- [What to work on]:
Give the number of lines in the entries below that contain "dropdown". Write nothing besides it.

- [Data for review]:
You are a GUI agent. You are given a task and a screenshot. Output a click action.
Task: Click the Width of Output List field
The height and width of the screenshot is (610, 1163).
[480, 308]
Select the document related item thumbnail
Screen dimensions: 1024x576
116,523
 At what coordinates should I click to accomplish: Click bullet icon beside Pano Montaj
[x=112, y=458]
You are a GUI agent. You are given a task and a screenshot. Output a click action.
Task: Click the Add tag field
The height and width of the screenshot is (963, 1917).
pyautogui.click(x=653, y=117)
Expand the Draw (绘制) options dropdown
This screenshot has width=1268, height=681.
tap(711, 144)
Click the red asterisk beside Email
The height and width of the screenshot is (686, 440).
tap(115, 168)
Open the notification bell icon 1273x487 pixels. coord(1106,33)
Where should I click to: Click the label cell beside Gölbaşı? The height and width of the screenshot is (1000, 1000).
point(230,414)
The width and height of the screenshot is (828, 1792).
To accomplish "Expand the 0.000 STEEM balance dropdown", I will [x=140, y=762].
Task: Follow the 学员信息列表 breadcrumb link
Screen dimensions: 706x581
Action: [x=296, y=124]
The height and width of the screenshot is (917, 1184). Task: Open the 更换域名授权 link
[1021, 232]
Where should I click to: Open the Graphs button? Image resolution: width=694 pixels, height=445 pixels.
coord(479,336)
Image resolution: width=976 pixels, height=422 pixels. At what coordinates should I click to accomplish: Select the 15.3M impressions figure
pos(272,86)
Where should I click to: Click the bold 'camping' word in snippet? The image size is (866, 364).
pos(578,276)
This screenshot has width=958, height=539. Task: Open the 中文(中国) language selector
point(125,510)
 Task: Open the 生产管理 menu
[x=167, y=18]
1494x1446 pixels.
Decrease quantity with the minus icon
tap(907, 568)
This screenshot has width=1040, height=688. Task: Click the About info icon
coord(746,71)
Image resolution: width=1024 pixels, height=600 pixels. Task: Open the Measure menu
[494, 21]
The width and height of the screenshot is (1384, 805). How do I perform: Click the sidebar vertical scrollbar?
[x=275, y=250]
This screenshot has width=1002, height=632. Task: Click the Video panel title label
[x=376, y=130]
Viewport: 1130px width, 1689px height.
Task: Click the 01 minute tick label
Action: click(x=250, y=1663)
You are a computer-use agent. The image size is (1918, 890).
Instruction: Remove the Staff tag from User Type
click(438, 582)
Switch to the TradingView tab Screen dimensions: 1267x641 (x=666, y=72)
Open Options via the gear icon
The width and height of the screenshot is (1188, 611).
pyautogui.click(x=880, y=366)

- [Output]:
2